Exchange rates – This is the value of one currency expressed in terms of another currency. A depreciation in the domestic country’s currency will result in a decrease in the price of exports and an increase in the price of imports. This is likely to result in an increase in the demand for exporting businesses goods/services. However, it will also result in an increase in the price of raw materials for those businesses that import them. As a result of this, it is likely to increase the costs of production for businesses which may then be passed onto consumers in the form of higher prices. An appreciation in the currency will have the opposite effect.
Interest rates – This is the reward for saving and the cost of borrowing. The interest rates are set by the bank of England. A lower interest rate will reduce the cost of borrowing as well as reduce the reward for savings. As a result of this, businesses are much more likely to borrow money when interest rates are low. Furthermore, it will mean that the amount of money that consumers are paying on loans such as mortgages will be reduced. As a result of this, consumers will have more disposable income resulting in increased consumer consumption. This will cause the demand for businesses goods/services to increase. An increase in the interest rates will have the opposite effect.
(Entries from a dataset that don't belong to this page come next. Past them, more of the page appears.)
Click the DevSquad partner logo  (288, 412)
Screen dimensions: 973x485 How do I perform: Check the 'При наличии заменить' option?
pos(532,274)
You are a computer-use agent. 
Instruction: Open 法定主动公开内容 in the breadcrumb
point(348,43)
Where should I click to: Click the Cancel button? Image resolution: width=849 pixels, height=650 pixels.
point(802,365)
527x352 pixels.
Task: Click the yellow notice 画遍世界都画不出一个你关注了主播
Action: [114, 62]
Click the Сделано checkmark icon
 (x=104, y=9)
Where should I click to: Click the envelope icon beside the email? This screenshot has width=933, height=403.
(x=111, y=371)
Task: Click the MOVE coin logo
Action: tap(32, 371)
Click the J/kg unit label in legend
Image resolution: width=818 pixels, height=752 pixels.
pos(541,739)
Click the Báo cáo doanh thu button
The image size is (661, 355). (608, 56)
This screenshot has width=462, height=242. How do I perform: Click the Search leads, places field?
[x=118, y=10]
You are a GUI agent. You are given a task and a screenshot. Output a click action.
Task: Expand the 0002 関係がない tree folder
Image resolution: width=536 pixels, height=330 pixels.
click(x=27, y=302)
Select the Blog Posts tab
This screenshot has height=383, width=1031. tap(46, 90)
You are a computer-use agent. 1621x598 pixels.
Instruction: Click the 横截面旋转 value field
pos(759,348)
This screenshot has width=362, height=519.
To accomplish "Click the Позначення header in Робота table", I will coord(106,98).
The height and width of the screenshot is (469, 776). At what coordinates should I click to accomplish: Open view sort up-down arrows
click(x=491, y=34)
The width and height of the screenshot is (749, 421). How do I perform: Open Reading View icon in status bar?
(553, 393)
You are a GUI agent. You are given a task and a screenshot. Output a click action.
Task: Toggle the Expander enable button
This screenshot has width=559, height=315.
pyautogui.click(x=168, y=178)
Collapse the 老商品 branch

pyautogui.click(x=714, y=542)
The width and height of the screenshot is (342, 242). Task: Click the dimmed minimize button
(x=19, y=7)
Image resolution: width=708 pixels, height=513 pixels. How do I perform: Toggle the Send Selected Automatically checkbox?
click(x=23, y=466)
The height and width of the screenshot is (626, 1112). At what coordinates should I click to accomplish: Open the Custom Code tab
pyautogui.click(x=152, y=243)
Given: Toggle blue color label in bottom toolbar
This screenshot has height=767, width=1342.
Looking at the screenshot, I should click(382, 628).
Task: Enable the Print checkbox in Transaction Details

Taxation and government spending – Taxation is money paid to the government on various forms of income. The main type of tax affecting businesses is corporation tax. An increase in corporation tax will result in a reduction in businesses profit. Corporation tax is a certain amount of money that is taken away from a business’s profits. Furthermore, if income tax increases then consumers will be left with less disposable income. As a result of this, consumer consumption is likely to decrease. This will result in a reduction in the demand for businesses goods/services.
The business cycle – The business cycle is a measurement of the fluctuations in real GDP in an economy. During a boom there is likely to be high employment, high consumer confidence and high disposable incomes. As a result of this, there is likely to be a high demand for businesses goods/services resulting in high profits. This is in contrast to a recession where there is likely to be a lack of demand for a business’s goods/services.
B) The effect of economic uncertainty on the business environment
Uncertainty about the future of the economy can have a big impact on businesses behaviour. In times of uncertainty businesses are likely to reduce their spending. Contingency planning can also help to reduce the risk of uncertainty.